The European Parliament’s Culture and Education (CULT) committee adopted the Media Freedom Act (EMFA) on Thursday, September 7th, which means EU member states are one big step closer to handing over their say in regulating their media to Brussels.
If it becomes law in the next months, European media organizations would enjoy more editorial freedom, but some say the new law would violate member state sovereignty, while it is also feared to create a legal loophole that will allow disinformation to grow exponentially overnight.
Despite the criticism, the MEPs adopted the file with 24 votes supporting it, 3 against it, and 4 abstentions. The regulation will now be sent before a plenary vote in early October and could be finalized by the end of the year.
The EMFA was proposed by the Commission last year, with the aim of promoting a more pluralistic, transparent, and fair media landscape in Europe. In theory, the law would protect public service organizations’ editorial freedom by requiring governments to provide stable, multiannual funding frameworks.
The legislation will also ensure that revenues from state advertising are equally distributed, require all media to be fully transparent about their ownership and funding, and ban the use of spyware on journalists. What’s more, it will also create a central regulatory agency to monitor the implementation and upholding of the new rules.
Politically motivated centralization
The EMFA was first agreed on by the member state representatives in the Council in late June. Although initially opposed by France, Germany, and Denmark as well, only two countries voted against it in the end: Poland and Hungary.
There’s a good reason for that: both countries suspect that they are the real targets of the legislation, that there are political reasons behind Brussels’ attempt to take over key competencies in national-level media regulation, and that “media pluralism” is just a code-word for the EU-mandated leftist dominance of European press.

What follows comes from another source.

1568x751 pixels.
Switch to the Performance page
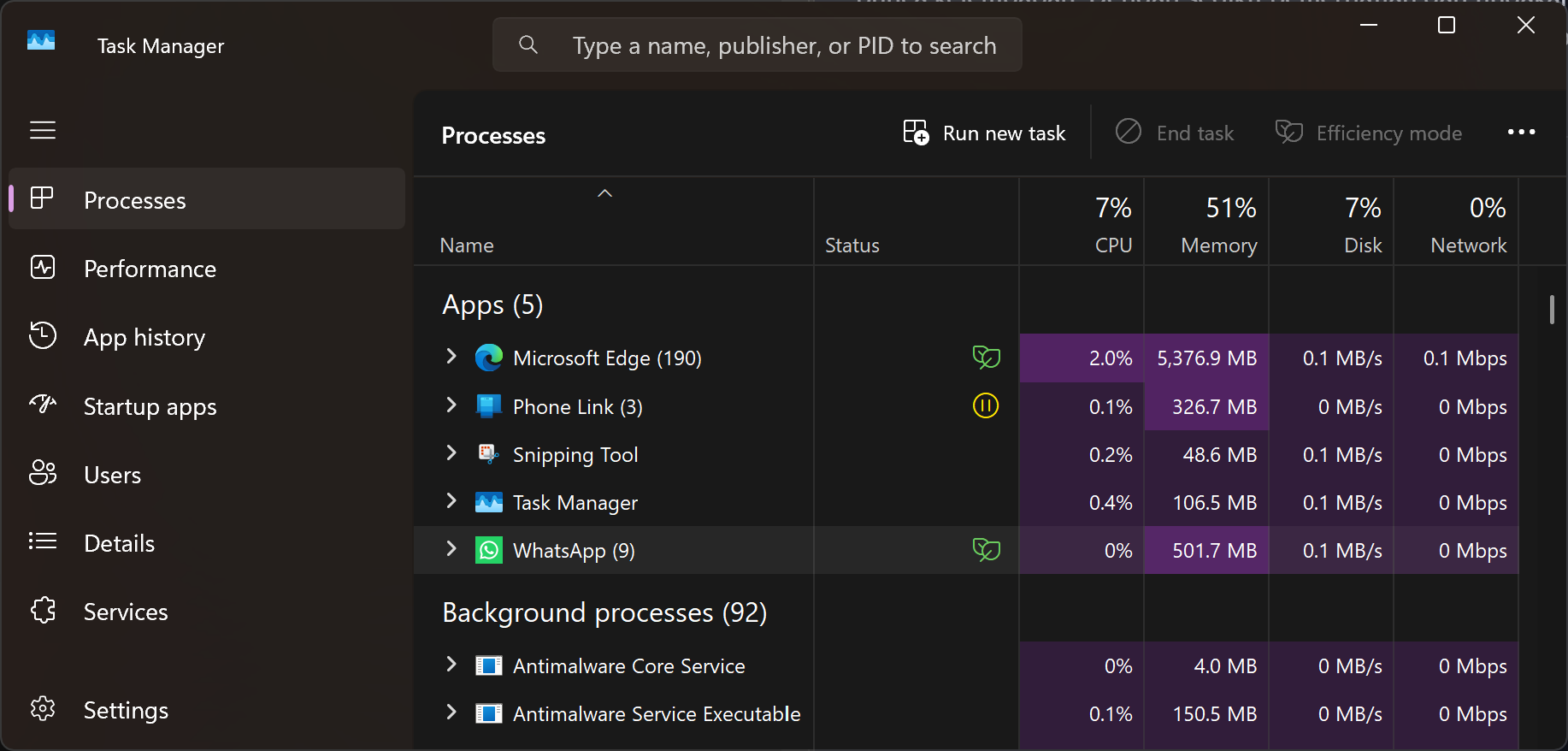tap(150, 269)
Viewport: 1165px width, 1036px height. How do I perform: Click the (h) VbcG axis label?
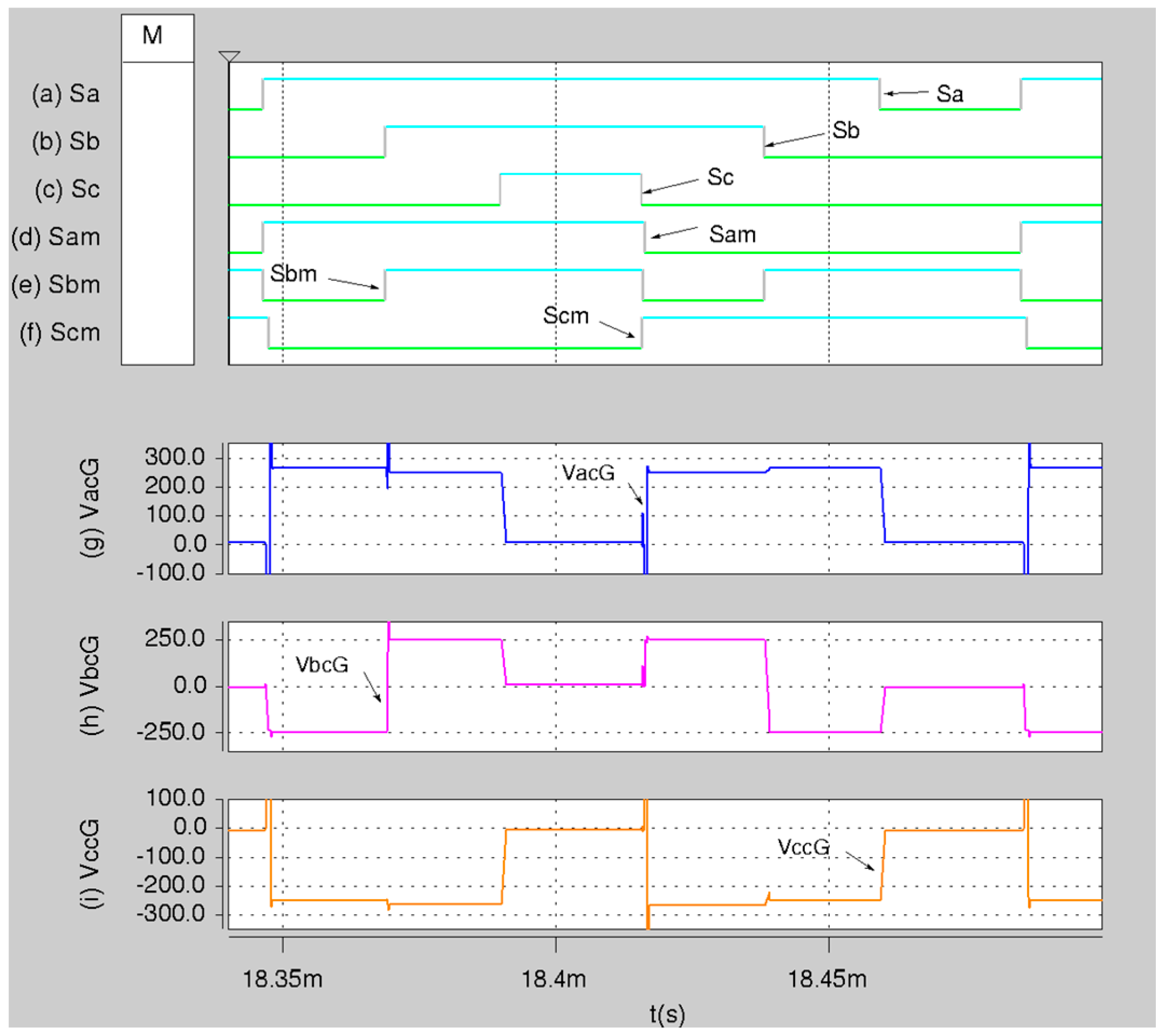click(91, 686)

This could easily have some truth to it, given that EMFA was directly influenced by the EU’s Media Pluralism Monitor’s 2021 report, which painted a distorted image of the Polish and Hungarian media landscape while disguised as objective analysis, despite being written by carefully selected and overwhelmingly leftist “experts” in each country.
Therefore, if the EMFA was designed specifically to deal with the allegedly unequal playing field in Poland and Hungary, one can only expect that the measures in mind would not benefit either of the two conservative governments—or any other in Europe, for that matter.
Disinformation loophole?
The greatest controversy around the new law is not even about the sovereignty issue, but an instrument watchdogs fear would create a legal loophole to allow the unrestrained spread of disinformation within the EU.
Article 17 of EMFA will prohibit online platforms from censoring content that belongs to media organizations and is otherwise legal in their respective countries for at least 24 hours after publication. In practice, this equals giving a blank cheque to rogue actors “who produce industrial scale disinformation to harm democracies,” as the Nobel-winner journalist Maria Ressa put it.
According to European Digital Rights (EDRi), a leading watchdog focusing on the EU’s online sphere, the law would protect any content regardless of whether the author is a registered or merely self-declared media organization. Besides, 24 hours is more than enough for any piece of disinformation to be disseminated among the public, and it’s impossible to combat any harmful content after being shared in various chat groups.
As EDRi explained, the controversial article clearly undermines one of the main goals of the recently finalized Digital Services Act (DSA), which is to create a “safe, predictable, and trusted online environment.” Sebastian Becker, the organization’s policy advisor added:
[The] 24-hour must-carry obligation misses the bigger picture. Instead of solving the structural problems between media outlets and online platforms, it could open the door to more online disinformation.